Les médias sociaux ont contribué à l’amplification de cette tendance, où désormais, la majorité des offres, connues sous le nom de « plans », sont disponibles en ligne. Ces activités sont généralement pratiquées dans des espaces privés comme des hôtels ou des appartements loués. C’est un phénomène insaisissable et discret. On peut les trouver sur des sites spécifiques mais aussi sur Vinted (par exemple, sous le prétexte de « Vend jeune fille robe »), Leboncoin (y compris des offres de massage, bien que le site soit prudent et dispose de précautions) ou le dark Web, ce qui rend le tracking encore plus délicat. De plus, une seule annonce pourrait concerner plusieurs filles, dit Sophie Antoine, la responsable juridique de l’ACPE (Agir contre la prostitution des enfants).

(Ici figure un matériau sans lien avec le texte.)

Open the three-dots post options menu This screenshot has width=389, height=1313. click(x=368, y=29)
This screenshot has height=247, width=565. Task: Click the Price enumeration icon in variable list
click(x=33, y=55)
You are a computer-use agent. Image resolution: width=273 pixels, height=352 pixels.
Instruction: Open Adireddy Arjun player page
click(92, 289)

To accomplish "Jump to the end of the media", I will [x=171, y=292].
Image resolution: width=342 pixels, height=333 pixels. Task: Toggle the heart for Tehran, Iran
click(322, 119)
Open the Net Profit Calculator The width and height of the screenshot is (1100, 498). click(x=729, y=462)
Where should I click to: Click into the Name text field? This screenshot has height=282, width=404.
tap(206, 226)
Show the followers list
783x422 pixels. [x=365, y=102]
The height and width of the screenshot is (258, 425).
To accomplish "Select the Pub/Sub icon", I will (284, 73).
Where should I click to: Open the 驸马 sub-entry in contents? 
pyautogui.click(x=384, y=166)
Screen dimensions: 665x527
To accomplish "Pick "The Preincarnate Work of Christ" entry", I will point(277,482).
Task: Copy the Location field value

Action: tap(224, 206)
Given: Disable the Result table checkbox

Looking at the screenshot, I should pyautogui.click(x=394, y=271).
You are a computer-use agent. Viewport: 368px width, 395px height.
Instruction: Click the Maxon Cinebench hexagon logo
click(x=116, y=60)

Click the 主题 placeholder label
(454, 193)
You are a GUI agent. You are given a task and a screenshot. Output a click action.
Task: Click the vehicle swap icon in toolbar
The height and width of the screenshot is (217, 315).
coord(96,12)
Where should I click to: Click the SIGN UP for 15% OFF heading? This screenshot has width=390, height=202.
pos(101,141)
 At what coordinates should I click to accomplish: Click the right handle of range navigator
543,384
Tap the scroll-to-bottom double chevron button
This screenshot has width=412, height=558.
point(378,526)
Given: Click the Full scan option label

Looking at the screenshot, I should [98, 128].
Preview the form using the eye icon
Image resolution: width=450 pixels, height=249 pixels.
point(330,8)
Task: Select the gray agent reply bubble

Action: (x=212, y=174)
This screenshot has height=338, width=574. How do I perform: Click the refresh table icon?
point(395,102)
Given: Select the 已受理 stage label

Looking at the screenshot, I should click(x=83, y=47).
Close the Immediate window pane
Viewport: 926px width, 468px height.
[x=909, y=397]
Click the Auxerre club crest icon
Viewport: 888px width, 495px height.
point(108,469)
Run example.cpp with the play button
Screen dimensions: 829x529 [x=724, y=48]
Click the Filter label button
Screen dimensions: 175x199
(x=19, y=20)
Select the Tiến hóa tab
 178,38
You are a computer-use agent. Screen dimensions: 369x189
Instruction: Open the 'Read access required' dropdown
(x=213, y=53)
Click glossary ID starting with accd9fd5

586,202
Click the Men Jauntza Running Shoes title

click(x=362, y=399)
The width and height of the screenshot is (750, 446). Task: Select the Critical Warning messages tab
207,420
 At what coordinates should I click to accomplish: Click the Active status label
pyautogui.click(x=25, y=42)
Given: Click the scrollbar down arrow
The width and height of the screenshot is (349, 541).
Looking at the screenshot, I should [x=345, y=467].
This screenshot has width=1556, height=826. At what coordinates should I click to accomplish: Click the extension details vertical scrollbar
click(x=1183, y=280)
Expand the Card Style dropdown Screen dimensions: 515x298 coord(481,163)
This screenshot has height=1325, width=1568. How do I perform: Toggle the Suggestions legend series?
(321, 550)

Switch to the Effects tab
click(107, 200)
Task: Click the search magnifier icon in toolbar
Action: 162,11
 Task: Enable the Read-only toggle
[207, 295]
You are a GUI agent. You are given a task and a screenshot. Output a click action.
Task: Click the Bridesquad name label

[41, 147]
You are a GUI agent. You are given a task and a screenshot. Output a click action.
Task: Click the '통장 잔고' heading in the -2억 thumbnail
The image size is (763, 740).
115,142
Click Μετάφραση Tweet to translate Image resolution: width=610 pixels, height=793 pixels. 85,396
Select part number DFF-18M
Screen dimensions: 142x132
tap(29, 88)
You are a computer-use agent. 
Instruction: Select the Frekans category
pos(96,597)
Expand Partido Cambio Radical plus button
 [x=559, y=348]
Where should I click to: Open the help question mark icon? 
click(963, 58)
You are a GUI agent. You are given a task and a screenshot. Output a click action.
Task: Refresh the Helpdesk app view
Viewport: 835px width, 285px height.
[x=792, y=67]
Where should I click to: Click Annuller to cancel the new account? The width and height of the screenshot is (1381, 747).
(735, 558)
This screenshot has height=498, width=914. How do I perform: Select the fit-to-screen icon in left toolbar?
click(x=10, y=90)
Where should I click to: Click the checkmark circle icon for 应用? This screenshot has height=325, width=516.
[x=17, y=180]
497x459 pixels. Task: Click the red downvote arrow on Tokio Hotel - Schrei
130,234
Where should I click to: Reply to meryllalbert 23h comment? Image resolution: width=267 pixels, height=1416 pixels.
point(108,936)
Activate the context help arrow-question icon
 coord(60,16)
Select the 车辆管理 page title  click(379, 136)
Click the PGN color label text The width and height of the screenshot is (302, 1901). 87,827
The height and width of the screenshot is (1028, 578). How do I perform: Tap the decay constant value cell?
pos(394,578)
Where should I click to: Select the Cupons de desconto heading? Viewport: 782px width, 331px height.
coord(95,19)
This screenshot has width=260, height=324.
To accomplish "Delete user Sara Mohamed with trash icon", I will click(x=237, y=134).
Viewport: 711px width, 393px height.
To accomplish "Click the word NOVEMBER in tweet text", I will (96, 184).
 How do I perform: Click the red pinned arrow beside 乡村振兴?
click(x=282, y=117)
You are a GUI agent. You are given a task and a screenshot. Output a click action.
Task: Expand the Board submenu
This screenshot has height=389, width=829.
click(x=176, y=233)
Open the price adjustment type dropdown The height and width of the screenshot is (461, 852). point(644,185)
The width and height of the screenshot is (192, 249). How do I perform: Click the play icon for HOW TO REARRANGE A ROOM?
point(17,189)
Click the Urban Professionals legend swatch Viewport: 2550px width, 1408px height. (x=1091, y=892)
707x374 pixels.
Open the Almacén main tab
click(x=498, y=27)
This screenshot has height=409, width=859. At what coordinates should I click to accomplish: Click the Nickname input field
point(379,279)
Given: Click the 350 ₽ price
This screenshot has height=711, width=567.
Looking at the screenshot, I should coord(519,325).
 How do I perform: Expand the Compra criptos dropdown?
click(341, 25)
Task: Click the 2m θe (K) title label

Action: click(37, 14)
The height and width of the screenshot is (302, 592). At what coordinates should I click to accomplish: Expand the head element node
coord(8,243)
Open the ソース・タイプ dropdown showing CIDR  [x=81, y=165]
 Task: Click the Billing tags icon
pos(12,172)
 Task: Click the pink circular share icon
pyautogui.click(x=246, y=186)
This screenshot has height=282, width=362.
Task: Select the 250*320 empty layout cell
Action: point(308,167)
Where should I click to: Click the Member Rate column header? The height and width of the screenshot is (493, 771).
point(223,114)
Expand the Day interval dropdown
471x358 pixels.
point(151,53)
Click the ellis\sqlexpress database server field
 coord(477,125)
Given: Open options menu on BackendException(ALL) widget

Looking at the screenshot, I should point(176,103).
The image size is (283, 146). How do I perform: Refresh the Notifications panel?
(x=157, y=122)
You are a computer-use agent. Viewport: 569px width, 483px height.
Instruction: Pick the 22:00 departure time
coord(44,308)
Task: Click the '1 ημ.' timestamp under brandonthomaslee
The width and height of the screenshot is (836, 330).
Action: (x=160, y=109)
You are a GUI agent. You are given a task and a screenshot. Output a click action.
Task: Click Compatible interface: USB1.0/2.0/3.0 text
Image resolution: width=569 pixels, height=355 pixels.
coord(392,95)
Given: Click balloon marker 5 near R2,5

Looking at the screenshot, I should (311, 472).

Des images que j’aurais préféré ne pas voir
Dans cet incident de 2019, la sœur de Samantha, et tante de Délia, a découvert le secret en fouillant dans le téléphone de sa nièce. A ce moment-là, la jeune fille de 13 ans était placée dans un foyer, suite à une décision d’un juge pour enfants, suite à une fugue et des actes de violence contre sa mère. Sa tante tomba sur des photos et des annonces correspondantes, et a immédiatement informé sa sœur : « Des images que j’aurais préféré ne pas voir », avoue Samantha. Elle tente de retracer la série des événements : « J’ai échappé à la violence de son père quand elle était encore très jeune, et nous avons déménagé à plusieurs reprises. Elle était une enfant facilement influençable, manquant de confiance en elle-même. Quand elle a eu 12, 13 ans, j’étais très occupée par le travail et je l’ai plutôt laissée vivre son monde, avec son téléphone ».